Quem ama e serve passa da morte à vida
Fazer memória dos finados significa refletir sobre aquilo que dá sentido duradouro à nossa vida, decidir responsavelmente sobre o modo de conduzir os dias que nos restam, expressar a saudade que daqueles que partiram. No interior dos templos ou no descampado dos cemitérios repletos de túmulos renovamos nossa resposta Àquele em quem vivemos, nos movemos e existimos.
A morte sempre é uma perda. A religião não oferece soluções fáceis ou orações capazes de acalmar a dor do real fracasso que a morte representa. No momento em que a pessoa acumulou experiências, selecionou ensinamentos e provou a sabedoria, a morte a leva não podemos mais contar com ela. E o que dizer quando um jovem, com toda a vida pela frente, parte brutalmente, como ocorreu com os atletas de Pelotas?

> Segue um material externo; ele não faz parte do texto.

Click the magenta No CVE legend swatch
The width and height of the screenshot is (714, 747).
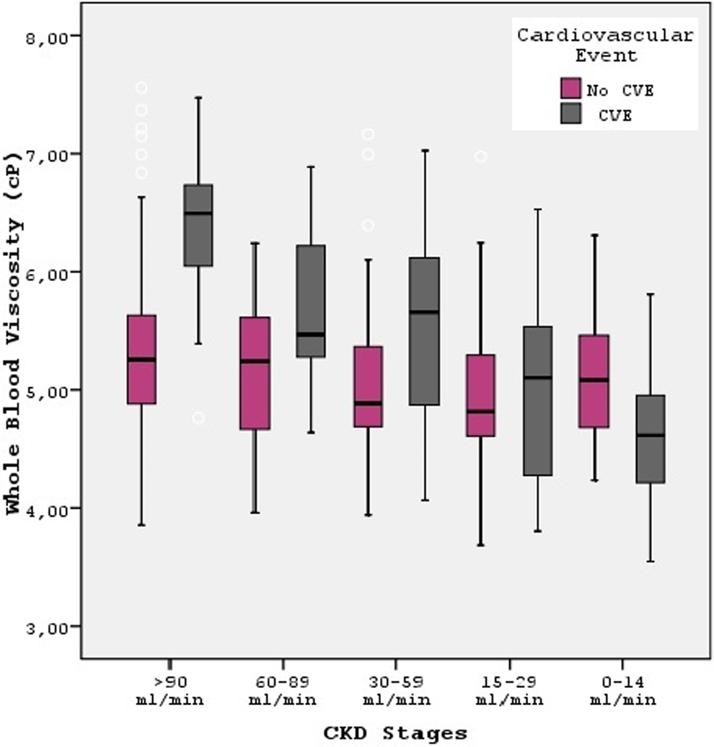(570, 88)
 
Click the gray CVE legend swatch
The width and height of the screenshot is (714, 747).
(570, 113)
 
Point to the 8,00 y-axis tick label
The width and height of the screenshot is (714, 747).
(45, 37)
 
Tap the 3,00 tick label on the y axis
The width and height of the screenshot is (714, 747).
(45, 628)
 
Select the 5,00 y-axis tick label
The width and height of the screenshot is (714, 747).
(45, 392)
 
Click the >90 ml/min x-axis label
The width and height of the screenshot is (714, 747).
(169, 691)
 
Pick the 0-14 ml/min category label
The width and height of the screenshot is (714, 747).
(622, 691)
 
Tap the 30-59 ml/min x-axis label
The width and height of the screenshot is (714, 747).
(396, 691)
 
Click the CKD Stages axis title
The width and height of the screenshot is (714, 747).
(395, 733)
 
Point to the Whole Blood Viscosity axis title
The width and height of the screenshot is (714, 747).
(14, 332)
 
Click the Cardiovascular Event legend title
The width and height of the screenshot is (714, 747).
(605, 45)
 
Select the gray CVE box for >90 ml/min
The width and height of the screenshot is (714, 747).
(198, 225)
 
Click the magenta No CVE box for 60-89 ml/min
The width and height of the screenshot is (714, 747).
(255, 373)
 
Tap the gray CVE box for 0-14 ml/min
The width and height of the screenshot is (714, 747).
(651, 439)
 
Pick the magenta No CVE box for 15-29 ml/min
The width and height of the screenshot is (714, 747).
(480, 395)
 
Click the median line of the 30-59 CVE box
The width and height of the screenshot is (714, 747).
(425, 312)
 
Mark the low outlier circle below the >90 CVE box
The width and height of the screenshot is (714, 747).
(199, 417)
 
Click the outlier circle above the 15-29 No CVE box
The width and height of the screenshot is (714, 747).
(480, 156)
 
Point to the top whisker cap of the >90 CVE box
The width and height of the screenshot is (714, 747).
(199, 97)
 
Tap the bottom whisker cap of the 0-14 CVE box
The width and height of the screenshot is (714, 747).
(651, 562)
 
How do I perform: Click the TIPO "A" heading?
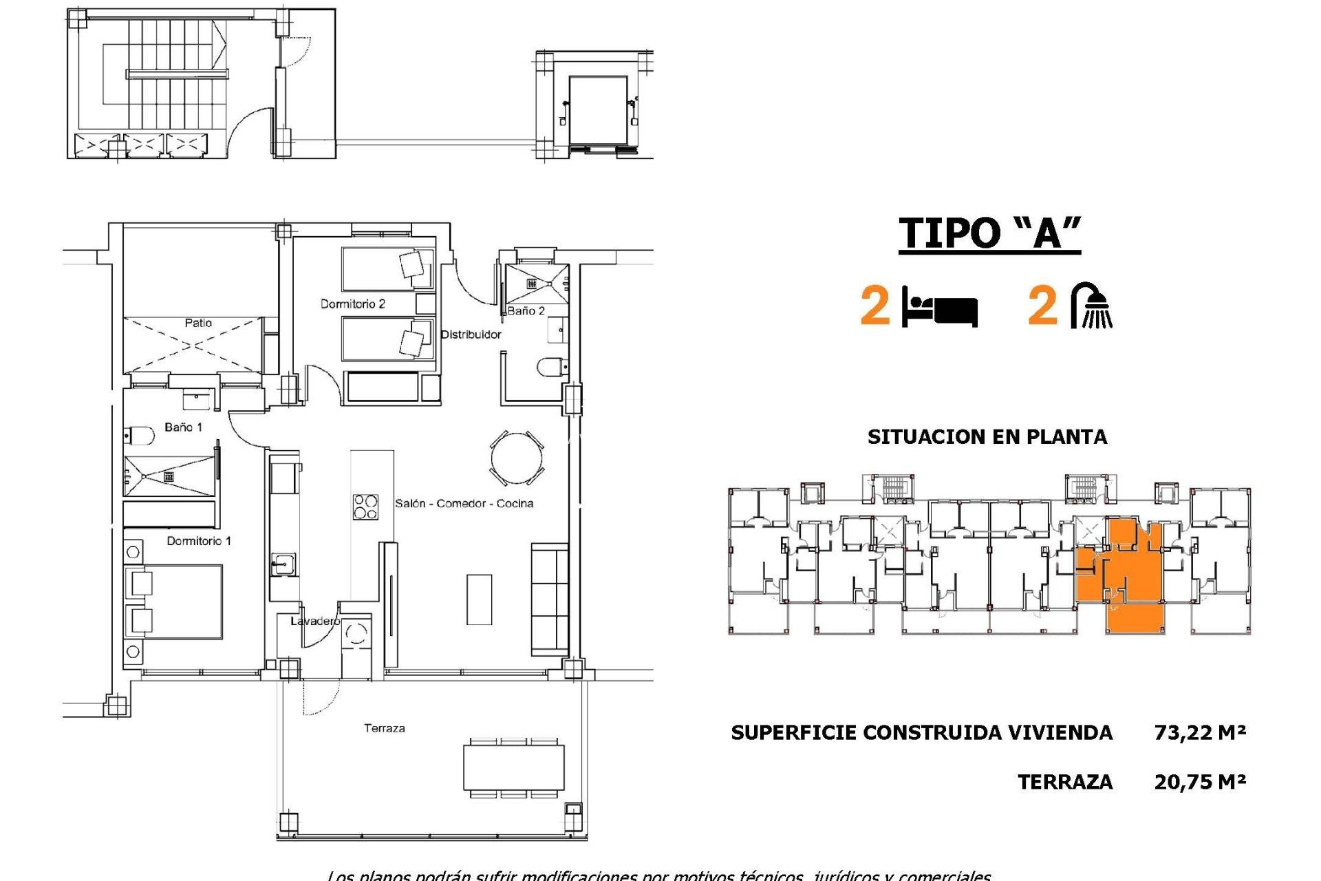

O vazio deixado pelas pessoas que se foram é tão grande e a certeza de que seguiremos o mesmo rumo desconhecido é tão desconcertante que procuramos disfarçar a morte. É por isso que não cansamos de construir pontes de palavras e símbolos que sinalizam nossa comunhão com aqueles que partiram: as flores, as velas, a oração de súplica e de agradecimento, as fotografias, a visita ao cemitério, traduzem saudade, reflexão e esperança.
As flores lembram a beleza inigualável das pessoas que tivemos a graça de amar e que nos amaram. Não lembram pessoas perfeitas e puras, firmes e inabaláveis, mas seres humanos que nos ajudaram a ser melhores. E as velas que acendemos junto às sepulturas ou noutros lugares querem resgatar o suave brilho daqueles olhos que o tempo e a distância tendem a apagar.
As flores que colhemos no jardim ou compramos nas floriculturas e carregamos pelas ruas e depositamos junto às sepulturas, tão frágeis e delicadas quanto belas e simples, falam da esperança de que a vida de quem partiu é semente que há de germinar; da preciosidade e da fragilidade da nossa existência; da esperança de que nossa própria vida poderá desabrochar numa beleza que hoje não conseguimos perceber; da esperança de que um dia olharemos menos para os defeitos e mais para a bondade que vai no o coração nosso ou dos outros.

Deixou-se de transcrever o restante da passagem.